Extrait de la source:
========
Déjà, participer à une épreuve d’athlétisme aux JO, c’est faire partie d’une élite mondiale. Et dominer dans une compétition, c’est faire partie de l’élite de l’élite. Alors, quand on atteint le podium d’une épreuve qui en compte dix, c’est certainement qu’on n’est plus tout à fait humain! Et là, je ne parle pas de dopage et de gens qui luisent dans le noir. Mais plutôt d’un athlète qui « n’excellait en rien, mais était bon dans tout », Damian Warner qui est allé chercher une étincelante médaille au décathlon. Il a remis au goût du jour une discipline trop méconnue et sous-estimée des Jeux.

L’aigle et son aiglon

L’un des moments de Rio 2016 qui restera gravé à jamais dans l’esprit des gens est certes cette fin de demi-finale où Usain Bolt et André De Grasse se sont retrouvés coude à coude. Sourire sincère ou contrit de Bolt? Arrogance ou défi dans les yeux de De Grasse? Peu importe, ce fut un moment de pur bonheur pour les téléspectateurs, en plus d’être une fenêtre ouverte sur l’avenir. Le roi incontesté talonné par son dauphin, l’aigle qui plane alors que l’aiglon se jette au bas du nid. La finale était une ode à la suprématie de Bolt, mais la remontée de De Grasse pour la médaille d’argent est le plus bel indicateur de l’avenir doré qui l’attend.

Un peu plus haut...

Concours de saut en hauteur fascinant. Pour donner la mesure de ce que les athlètes tentaient de réussir au dernier tour, Jean-Paul Baert a suggéré aux téléspectateurs de se mettre debout dans leur salon et de regarder le plafond. C’est ça que tentaient de franchir les sauteurs, et c’est ce que Derek Drouin a fait. Seul à avoir passé la barre à 2,38, il est devenu le premier Canadien à remporter cette épreuve depuis Duncan McNaughton en 1932. Son parcours parfait, il a tout réussi au premier essai, s’est arrêté sur sa tentative d’atteindre le record olympique à 2 m 40. Il lui a fallu revenir les pieds sur terre...

La médaille de l’amitié

Elles participaient toutes deux à la finale de plongeon de la plate-forme de dix mètres. Pour Roseline Filion, c’était son adieu olympique, pour Meaghan Benfeito l’occasion d’aller chercher une médaille de bronze, la Chine accaparant les deux premières places du podium. Meaghan a eu sa médaille, Roseline a terminé sur un très beau plongeon une magnifique carrière de vingt ans. La sincérité de l’étreinte des deux partenaires et amies était perceptible même à travers l’écran. Ce sera pour elles le plus beau legs de cette carrière sportive : les compétitions passent, mais l’amitié reste.
========
Données enregistrées:
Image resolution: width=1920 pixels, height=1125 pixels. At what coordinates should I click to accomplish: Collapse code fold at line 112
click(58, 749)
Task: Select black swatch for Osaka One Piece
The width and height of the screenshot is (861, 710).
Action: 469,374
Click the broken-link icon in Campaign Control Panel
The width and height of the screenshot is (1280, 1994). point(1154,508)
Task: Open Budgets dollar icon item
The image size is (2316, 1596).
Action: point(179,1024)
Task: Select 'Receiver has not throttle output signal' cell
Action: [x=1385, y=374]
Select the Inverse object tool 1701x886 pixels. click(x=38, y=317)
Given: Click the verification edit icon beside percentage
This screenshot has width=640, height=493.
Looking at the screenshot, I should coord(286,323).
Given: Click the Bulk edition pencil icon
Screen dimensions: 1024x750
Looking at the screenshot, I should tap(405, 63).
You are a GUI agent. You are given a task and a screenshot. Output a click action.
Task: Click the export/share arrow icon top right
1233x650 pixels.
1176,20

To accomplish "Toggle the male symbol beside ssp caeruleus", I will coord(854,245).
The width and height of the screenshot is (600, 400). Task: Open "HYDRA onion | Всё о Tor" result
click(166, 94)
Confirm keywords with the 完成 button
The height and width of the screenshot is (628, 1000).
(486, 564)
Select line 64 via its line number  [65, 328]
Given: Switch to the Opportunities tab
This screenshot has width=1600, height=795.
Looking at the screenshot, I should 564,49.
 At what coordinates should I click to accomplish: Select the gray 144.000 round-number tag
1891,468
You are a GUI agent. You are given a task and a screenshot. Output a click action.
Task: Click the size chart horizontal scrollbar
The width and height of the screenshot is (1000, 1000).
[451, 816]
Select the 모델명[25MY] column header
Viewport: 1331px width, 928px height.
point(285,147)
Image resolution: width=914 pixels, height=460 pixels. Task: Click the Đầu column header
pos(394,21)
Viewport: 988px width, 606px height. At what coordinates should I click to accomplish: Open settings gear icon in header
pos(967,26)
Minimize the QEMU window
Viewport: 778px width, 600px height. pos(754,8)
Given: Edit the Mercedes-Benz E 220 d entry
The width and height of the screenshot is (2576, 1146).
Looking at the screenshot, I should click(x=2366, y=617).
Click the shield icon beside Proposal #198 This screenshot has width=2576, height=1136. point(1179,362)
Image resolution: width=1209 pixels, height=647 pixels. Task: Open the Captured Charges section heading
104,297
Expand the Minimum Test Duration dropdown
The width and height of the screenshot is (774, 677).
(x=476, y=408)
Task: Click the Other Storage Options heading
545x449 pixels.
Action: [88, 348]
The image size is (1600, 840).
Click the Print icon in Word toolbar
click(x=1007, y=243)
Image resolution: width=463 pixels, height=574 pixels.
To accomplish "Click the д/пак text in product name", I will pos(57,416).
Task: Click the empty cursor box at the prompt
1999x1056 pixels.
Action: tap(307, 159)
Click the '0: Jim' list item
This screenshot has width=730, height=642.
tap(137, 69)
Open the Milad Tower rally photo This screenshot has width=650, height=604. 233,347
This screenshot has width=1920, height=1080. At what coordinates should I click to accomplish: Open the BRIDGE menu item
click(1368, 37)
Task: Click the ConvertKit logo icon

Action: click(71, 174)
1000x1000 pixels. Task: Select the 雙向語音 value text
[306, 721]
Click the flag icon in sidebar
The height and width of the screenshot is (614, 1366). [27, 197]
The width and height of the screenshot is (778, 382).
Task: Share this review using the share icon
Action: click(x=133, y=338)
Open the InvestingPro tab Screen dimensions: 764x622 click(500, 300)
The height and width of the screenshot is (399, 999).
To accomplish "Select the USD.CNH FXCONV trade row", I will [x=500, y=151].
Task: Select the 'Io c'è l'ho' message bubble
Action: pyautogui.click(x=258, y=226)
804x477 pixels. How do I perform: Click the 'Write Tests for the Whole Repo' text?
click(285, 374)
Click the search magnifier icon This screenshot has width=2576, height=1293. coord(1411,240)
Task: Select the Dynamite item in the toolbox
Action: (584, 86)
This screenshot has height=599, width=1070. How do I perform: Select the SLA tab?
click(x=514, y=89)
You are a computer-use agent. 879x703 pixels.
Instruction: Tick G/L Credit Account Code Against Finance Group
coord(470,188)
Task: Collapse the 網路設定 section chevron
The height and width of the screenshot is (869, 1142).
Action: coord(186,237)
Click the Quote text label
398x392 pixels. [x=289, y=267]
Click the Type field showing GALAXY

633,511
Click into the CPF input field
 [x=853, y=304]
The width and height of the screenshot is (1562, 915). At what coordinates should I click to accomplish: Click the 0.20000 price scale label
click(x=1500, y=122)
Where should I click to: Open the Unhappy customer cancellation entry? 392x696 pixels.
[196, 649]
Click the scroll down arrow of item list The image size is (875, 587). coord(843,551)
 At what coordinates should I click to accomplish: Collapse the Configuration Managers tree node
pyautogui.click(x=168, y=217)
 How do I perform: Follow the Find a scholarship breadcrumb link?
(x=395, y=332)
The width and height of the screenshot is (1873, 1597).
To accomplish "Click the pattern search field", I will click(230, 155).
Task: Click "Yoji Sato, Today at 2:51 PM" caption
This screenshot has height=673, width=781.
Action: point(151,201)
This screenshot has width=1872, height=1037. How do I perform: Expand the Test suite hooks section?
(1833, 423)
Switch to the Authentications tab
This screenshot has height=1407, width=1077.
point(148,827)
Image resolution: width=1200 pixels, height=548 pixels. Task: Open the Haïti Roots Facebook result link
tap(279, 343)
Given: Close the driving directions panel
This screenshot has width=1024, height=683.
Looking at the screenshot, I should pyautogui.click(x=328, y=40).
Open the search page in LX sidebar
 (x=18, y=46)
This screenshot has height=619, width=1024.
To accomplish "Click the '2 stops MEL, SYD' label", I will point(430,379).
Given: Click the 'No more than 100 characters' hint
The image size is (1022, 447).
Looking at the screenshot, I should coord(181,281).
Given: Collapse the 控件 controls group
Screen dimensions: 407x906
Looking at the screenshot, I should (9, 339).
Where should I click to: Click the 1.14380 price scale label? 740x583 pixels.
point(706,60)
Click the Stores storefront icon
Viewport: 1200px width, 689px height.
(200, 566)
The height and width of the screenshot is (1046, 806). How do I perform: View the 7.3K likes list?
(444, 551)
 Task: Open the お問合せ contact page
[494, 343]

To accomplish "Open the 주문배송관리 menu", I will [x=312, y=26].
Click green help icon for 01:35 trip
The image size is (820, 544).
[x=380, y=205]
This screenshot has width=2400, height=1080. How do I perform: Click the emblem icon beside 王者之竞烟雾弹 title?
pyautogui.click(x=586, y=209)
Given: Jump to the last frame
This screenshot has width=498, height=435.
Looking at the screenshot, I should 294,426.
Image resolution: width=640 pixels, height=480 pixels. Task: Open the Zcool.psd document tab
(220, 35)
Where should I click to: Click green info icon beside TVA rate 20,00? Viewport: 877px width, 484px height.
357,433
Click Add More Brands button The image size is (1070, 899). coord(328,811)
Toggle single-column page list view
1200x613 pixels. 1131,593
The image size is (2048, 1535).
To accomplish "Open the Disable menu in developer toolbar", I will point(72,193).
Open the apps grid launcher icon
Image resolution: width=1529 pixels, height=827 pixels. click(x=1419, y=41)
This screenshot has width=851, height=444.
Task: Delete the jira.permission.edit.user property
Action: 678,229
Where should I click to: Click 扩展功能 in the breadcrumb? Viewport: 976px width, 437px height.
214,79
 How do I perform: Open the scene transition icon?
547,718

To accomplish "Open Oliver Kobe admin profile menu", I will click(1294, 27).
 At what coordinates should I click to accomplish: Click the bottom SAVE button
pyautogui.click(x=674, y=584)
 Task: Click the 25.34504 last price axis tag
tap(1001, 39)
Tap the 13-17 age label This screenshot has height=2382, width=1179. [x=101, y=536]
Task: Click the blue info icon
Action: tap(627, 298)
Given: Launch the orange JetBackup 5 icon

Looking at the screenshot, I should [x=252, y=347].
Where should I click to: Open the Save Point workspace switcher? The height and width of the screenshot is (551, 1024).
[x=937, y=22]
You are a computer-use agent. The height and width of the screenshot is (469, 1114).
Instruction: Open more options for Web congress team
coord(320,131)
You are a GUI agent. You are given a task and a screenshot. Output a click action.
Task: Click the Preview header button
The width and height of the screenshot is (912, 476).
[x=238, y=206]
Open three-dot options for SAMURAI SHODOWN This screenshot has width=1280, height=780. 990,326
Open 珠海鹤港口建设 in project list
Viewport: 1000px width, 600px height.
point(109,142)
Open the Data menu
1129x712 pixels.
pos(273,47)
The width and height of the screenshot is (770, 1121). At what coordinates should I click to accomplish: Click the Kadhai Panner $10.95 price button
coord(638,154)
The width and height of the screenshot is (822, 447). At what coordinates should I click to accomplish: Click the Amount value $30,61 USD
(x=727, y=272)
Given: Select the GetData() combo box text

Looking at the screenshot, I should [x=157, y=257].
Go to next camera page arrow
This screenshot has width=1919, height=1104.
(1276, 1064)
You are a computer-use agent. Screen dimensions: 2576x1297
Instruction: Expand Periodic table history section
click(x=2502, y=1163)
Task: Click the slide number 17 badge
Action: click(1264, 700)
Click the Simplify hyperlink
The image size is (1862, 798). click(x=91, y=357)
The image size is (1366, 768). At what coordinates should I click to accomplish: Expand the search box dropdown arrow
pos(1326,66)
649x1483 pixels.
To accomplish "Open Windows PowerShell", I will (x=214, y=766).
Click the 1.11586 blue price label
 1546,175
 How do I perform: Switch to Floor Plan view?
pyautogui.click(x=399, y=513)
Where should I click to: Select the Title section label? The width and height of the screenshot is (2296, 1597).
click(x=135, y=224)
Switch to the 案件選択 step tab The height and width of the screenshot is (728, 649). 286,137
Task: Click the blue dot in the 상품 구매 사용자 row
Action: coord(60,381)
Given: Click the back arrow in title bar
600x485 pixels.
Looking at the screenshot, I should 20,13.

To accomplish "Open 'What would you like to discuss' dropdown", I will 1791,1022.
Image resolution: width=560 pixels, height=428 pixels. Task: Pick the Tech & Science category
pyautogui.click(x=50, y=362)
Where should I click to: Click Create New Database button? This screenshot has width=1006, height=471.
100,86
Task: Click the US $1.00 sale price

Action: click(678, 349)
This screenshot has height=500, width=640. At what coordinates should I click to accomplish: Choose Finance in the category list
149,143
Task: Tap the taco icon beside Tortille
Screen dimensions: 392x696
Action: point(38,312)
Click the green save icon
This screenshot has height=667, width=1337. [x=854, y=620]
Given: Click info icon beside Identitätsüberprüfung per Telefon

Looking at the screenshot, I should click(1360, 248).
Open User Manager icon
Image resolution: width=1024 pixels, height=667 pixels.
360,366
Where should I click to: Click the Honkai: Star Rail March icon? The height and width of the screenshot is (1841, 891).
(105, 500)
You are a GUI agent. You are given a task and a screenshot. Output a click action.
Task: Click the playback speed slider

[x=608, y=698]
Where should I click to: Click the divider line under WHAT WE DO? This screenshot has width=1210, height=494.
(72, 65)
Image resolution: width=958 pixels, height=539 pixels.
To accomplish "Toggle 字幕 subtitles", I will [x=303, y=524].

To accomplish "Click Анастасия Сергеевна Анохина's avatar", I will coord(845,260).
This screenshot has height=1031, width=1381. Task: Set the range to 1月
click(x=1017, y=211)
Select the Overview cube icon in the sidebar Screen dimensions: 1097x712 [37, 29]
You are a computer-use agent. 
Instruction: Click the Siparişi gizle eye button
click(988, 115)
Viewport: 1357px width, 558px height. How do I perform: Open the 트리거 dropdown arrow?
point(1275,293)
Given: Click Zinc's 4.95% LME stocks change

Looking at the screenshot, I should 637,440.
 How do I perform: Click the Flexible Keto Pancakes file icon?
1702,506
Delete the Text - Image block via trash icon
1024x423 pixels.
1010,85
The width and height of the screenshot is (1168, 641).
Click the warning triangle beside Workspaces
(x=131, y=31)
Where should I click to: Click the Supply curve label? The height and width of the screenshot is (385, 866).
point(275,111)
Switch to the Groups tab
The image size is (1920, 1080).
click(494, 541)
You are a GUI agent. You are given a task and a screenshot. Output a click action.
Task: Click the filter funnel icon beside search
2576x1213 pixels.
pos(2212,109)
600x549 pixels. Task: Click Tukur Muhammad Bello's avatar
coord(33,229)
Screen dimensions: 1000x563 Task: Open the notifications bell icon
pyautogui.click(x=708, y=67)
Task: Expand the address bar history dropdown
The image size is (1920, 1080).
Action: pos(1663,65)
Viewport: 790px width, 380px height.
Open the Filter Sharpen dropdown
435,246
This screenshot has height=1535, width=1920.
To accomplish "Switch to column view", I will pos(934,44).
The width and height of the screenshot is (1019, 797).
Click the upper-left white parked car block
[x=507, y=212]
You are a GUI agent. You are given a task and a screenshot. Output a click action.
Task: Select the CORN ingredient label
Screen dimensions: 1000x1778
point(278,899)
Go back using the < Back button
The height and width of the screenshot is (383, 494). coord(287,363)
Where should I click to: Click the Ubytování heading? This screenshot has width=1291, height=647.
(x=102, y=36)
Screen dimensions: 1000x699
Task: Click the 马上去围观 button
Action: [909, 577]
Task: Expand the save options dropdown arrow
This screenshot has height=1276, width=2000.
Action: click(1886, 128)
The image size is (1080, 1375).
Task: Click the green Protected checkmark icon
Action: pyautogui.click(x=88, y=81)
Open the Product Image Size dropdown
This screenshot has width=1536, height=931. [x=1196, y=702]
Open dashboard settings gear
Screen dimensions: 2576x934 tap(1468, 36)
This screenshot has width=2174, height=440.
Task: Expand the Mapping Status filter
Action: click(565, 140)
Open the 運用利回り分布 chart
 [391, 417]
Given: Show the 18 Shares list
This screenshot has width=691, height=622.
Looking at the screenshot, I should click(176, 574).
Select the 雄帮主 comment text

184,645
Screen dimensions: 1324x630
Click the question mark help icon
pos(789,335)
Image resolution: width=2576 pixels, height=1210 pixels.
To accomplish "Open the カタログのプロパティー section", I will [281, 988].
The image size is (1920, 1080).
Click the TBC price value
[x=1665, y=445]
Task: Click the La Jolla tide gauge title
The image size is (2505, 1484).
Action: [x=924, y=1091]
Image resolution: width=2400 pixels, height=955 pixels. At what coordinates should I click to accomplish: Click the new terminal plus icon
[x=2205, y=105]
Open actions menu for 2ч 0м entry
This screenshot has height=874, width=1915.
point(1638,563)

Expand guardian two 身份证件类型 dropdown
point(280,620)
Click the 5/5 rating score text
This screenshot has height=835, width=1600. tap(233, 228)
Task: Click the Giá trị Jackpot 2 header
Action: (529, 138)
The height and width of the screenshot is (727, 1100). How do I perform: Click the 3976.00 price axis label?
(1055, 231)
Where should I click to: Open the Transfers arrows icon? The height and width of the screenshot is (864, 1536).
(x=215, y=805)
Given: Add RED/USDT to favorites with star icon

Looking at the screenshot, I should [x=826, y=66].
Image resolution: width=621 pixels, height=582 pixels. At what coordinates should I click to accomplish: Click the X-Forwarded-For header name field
========
Consignes:
**A.** D'après l'extrait sur les Jeux de Rio, quel Canadien avait gagné l'épreuve de saut en hauteur avant Derek Drouin, et en quelle année ?
**B.** Dans le relevé, reprends le passage qui va de la ligne contenant « Click the scroll » jusqu'à celle contenant « Action: point(151,201) », bornes comprises, en changeant « Task » en « Step » sans toucher au reste. Ne donne que ces lignes.
L'extrait et le relevé n'ont aucun lien entre eux.

Résultats de l'exercice:
**A.** Duncan McNaughton, en 1932.

**B.**
Click the scroll down arrow of item list The image size is (875, 587). coord(843,551)
 At what coordinates should I click to accomplish: Collapse the Configuration Managers tree node
pyautogui.click(x=168, y=217)
 How do I perform: Follow the Find a scholarship breadcrumb link?
(x=395, y=332)
The width and height of the screenshot is (1873, 1597).
To accomplish "Click the pattern search field", I will click(230, 155).
Step: Click "Yoji Sato, Today at 2:51 PM" caption
This screenshot has height=673, width=781.
Action: point(151,201)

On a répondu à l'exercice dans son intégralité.